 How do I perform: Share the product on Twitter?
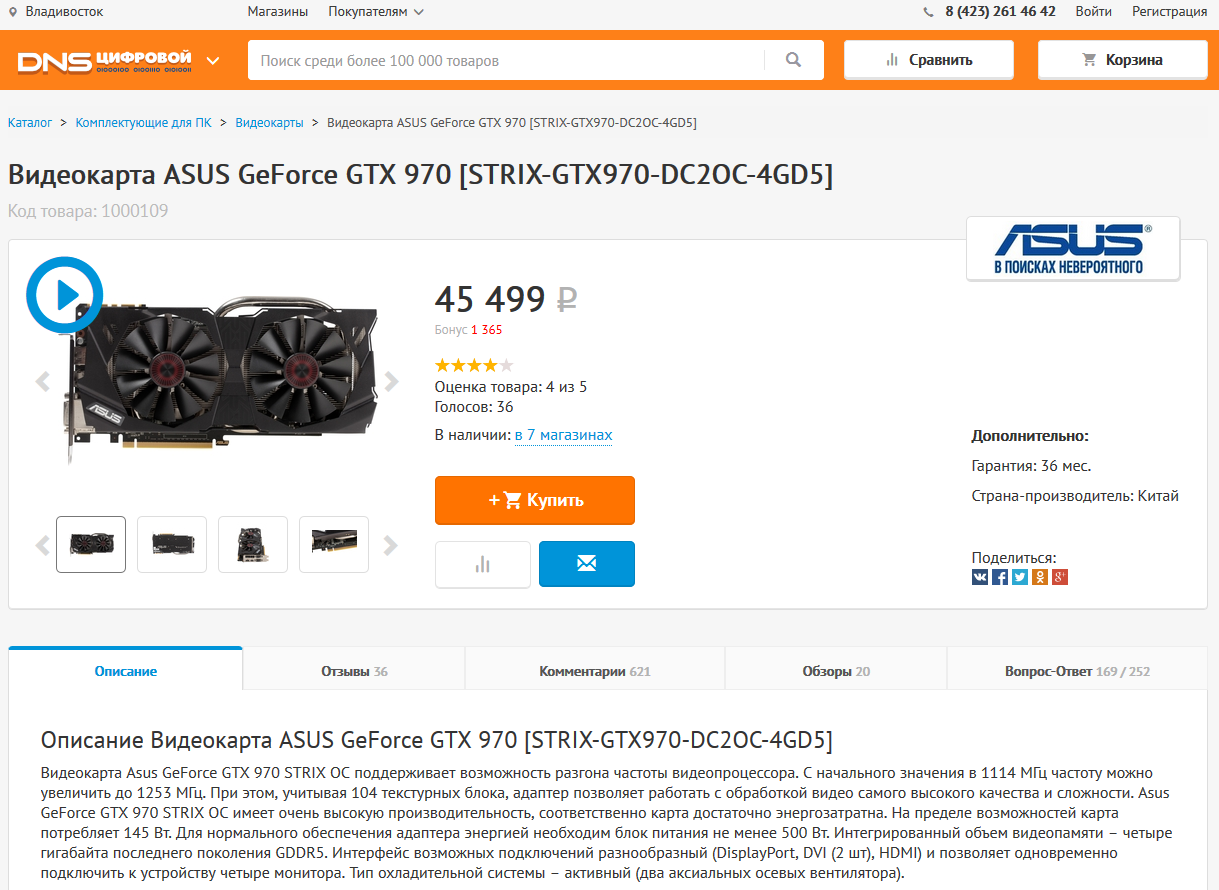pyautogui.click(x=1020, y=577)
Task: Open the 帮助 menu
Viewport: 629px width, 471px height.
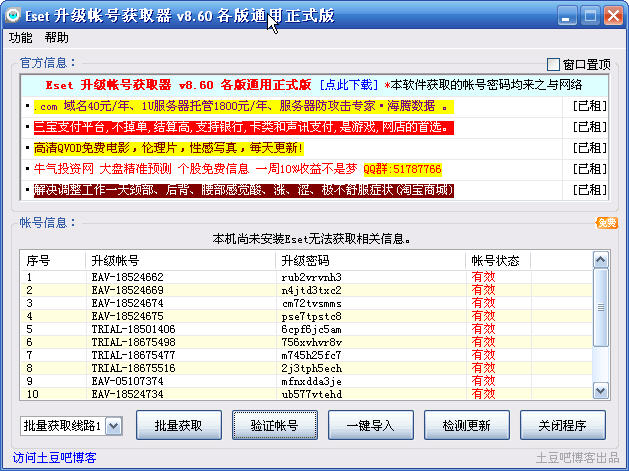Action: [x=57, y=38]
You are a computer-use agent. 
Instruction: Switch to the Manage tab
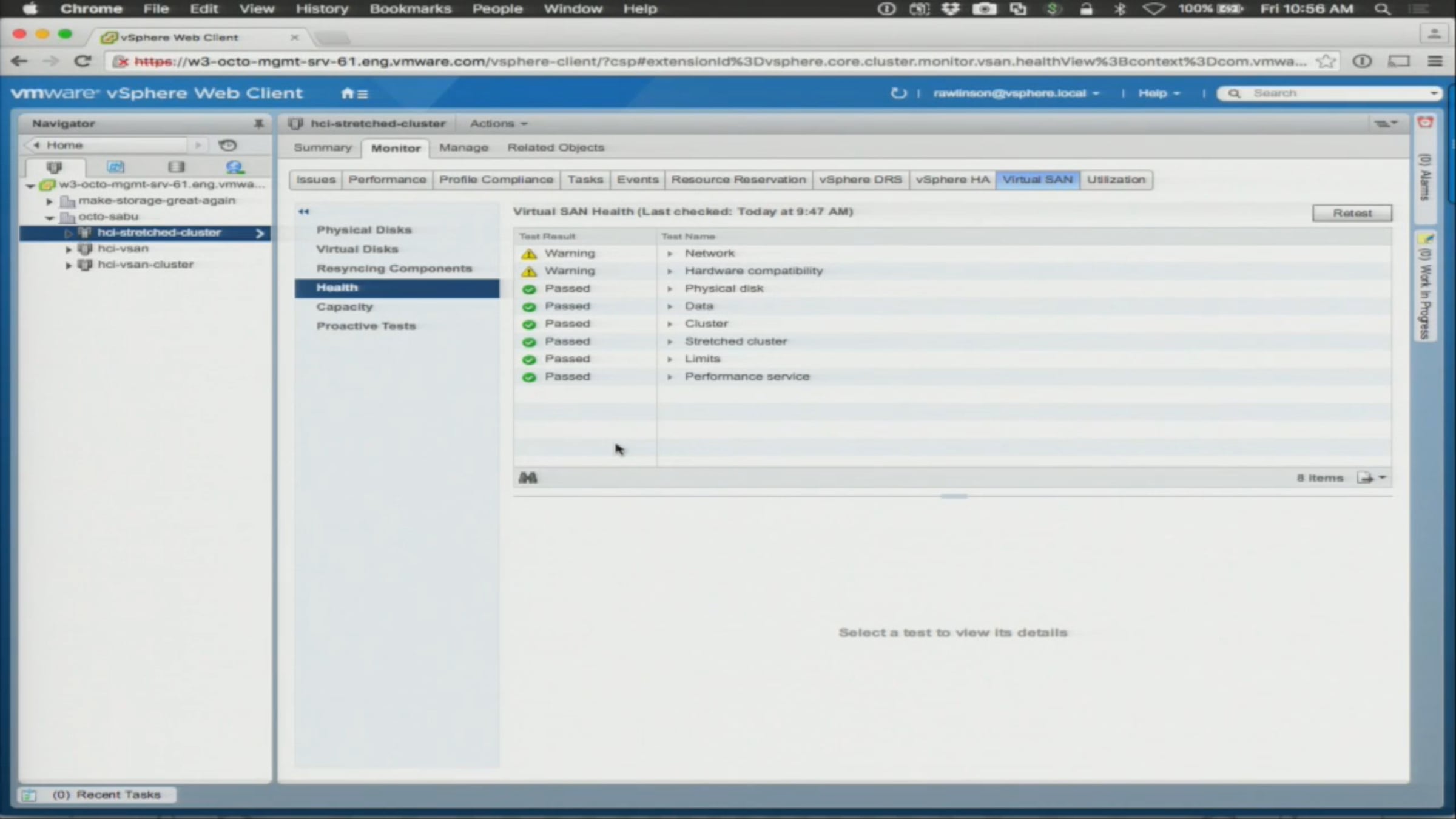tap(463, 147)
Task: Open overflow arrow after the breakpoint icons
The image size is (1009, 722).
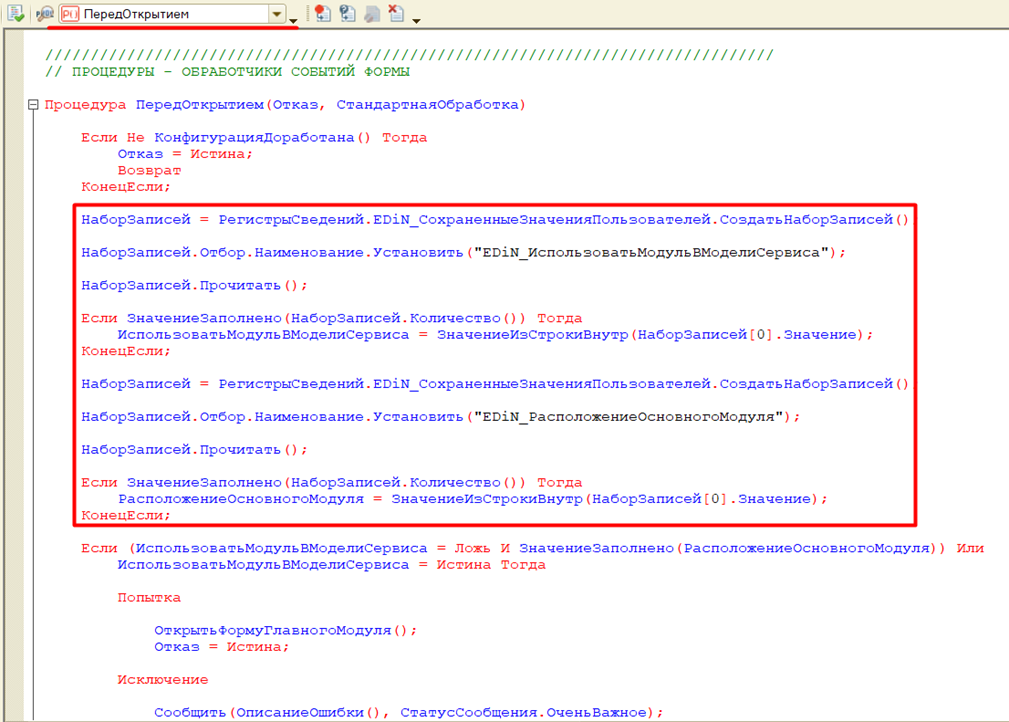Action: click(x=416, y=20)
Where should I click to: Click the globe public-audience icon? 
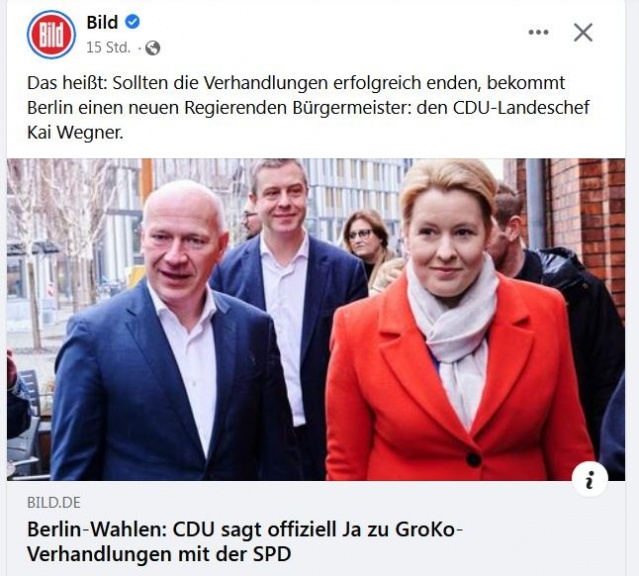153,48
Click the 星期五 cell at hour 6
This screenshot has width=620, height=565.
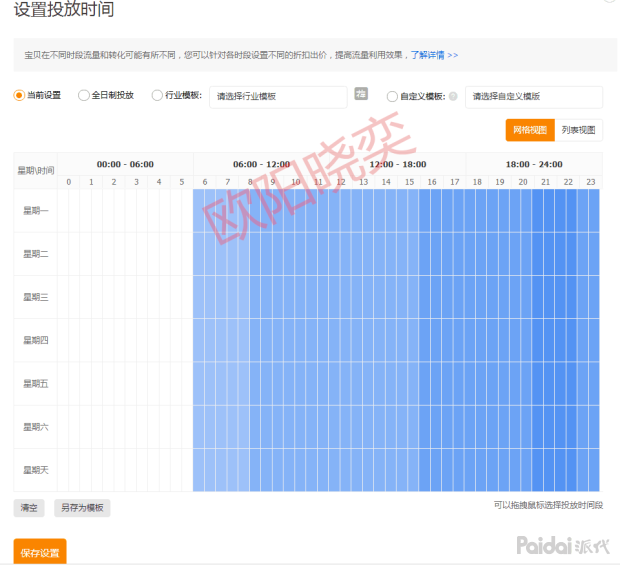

*Instructions to follow:*
Select each line in the rows above that contains the string "Task", with capitalization matching.

*Exercise solution:*
Task: Open the 帮助 menu
Task: Open overflow arrow after the breakpoint icons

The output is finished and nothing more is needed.